Dangerous momentum on a wave of spirits; the secret thoughts have manifested - no longer aether - they parade in the spaces between our faces and the lulls in pleasant conversation! Ah! Trite they may be! But thing, is there nothing that escapes your unforgiving gaze? A cold scrutiny. And ah! God! The shock when it turned on yourself!

Now it's thing that lies helpless in Athena's temple, cast in salt gazing upon Sodom. Cry not, Lot.

Wednesday

I was speaking to someone about children. He'd gone on about how children are not but a blank slate, clean parchment waiting for the swirling stains of paternal, or some other, knowledge. My wife disagreed, mentioning something about how there is "a spark" within a child, that they are more than simple, or poorly, worded copies, of copies, of copies, etc.

I'm not sure where I sit on this debate, though it's certainly not with the former.

Somehow this reminded me of a discussion I had with a different friend, I believe about Lacan. Though I've never read Lacan, and whether the ideas I have of Lacanian thought are even remotely on point, that conversation has gone to seed. The notion that it is not within us but, rather, lies intertwined in all of our actions, our interactions, a sunset, our favorite chair, the way the air smells, a breeze - that we are not it, but that we are nothing without it, has blown my short and curlies back.

That was poorly written.

Just a beautiful thought. I imagine strings, or veins (synapses?), shooting out from each of us in every direction, and from every thing, and as I walk, or sit, or breathe, I am constantly brushing into another set of strings from an innumerable amount of things that make that moment, and that moment is me...

...ah fuck it. This all to say, "We're not blank slates." Time to go read some Lacan.

Tuesday

How quick your weight presses forcefully.
The heaviness of mediocrity.
Or is it lightness with which you dress your plea?
To draw me and to stem my flee?

And greatness is a dull heart ache.
And great the steps too afraid to take.
But such a throbbing will not abate.
Anyone whom their lives they stake.

For the trees where underneath respite.
Limbs in winds will bend and sigh.
And at once the cicadas come alive.
To pry the crust from your foggy eyes.

And greatness is a dull heart ache.
And great the steps too afraid to take.
But such a throbbing will not abate.
Anyone whom their lives they stake.

But a quick too many years have passed.
Having been caught in the looking glass.
Our gaze has laid not but on the past.
These thoughts for naught we see at last.

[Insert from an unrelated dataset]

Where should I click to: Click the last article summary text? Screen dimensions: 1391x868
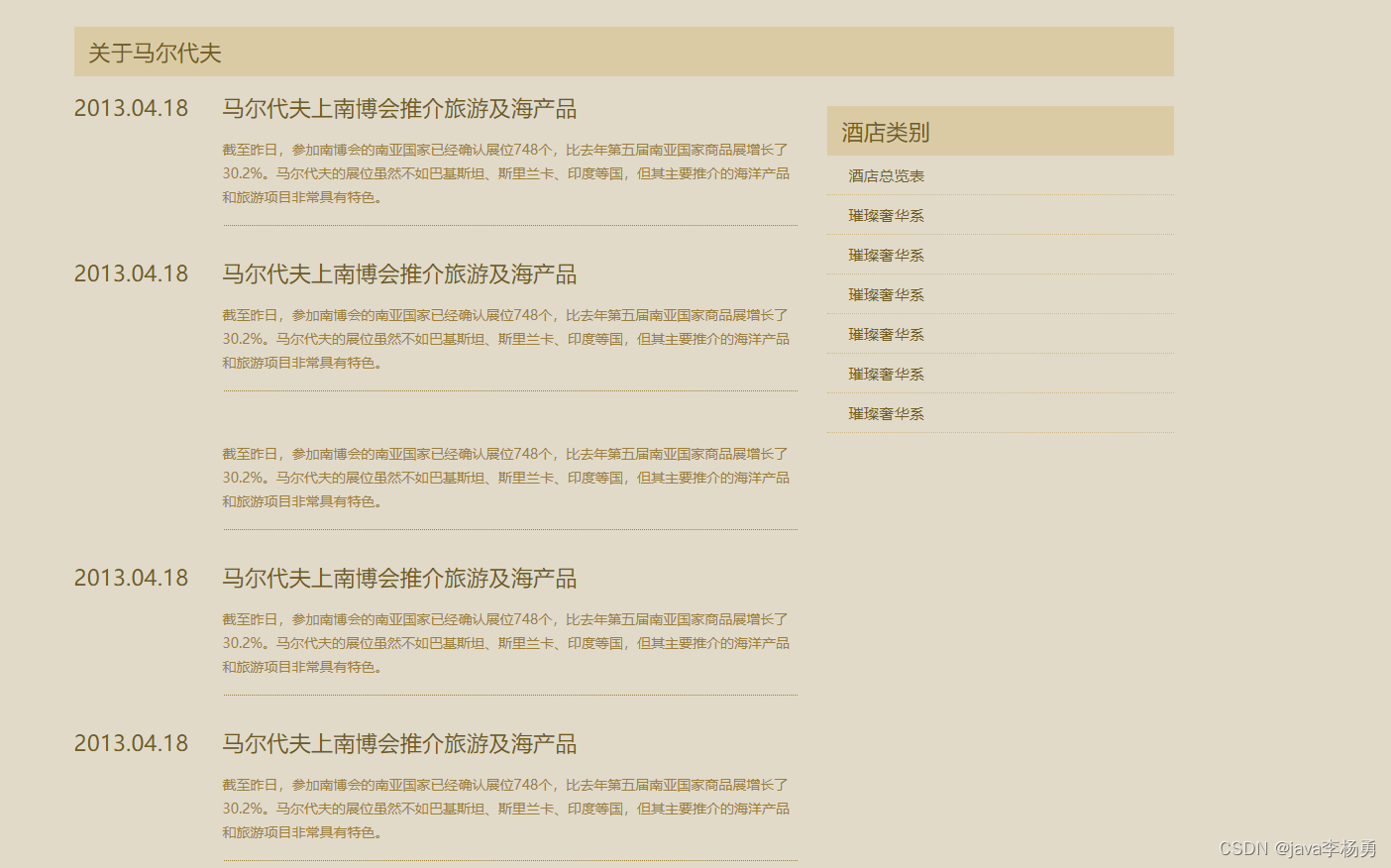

And greatness is a dull heart ache.
And great the steps too afraid to take.
And blasé is the breath that waits.
And meanders in each moments wake.

Monday

Having just finished reading Steinbeck's East of Eden my thoughts seem to meander on the character “Tom Hamilton.” More or less, Tom is portrayed as one who struggles with and within himself; he teeters on the edge of greatness and of great mediocrity, either of which frightens and shoos him into a hiding place within himself. What I enjoy about Tom is Steinbeck’s portrayal of how one may be ‘great’, how one can grasp that potential, but how one is often too afraid to; whether it’s the work that goes into greatness, or the greatness itself, most of us will abscond the pursuit for fear of it. Halfway through the novel Tom ends up killing himself. Timshel. I often find myself questioning what it means to be great. I find that that is often all I do, question. I imagine there’s an almost inherent odium for mediocrity, yet we’re so easily beguiled by it and this is an enormously frightening thing; we carelessly spend our precious time. Though not quite squandering, it’s as if we eat and neglect to taste, or just fuck to placate a base sense. Creature comforts, a cerebral anesthetic? Ah, timshel, may I? Will I?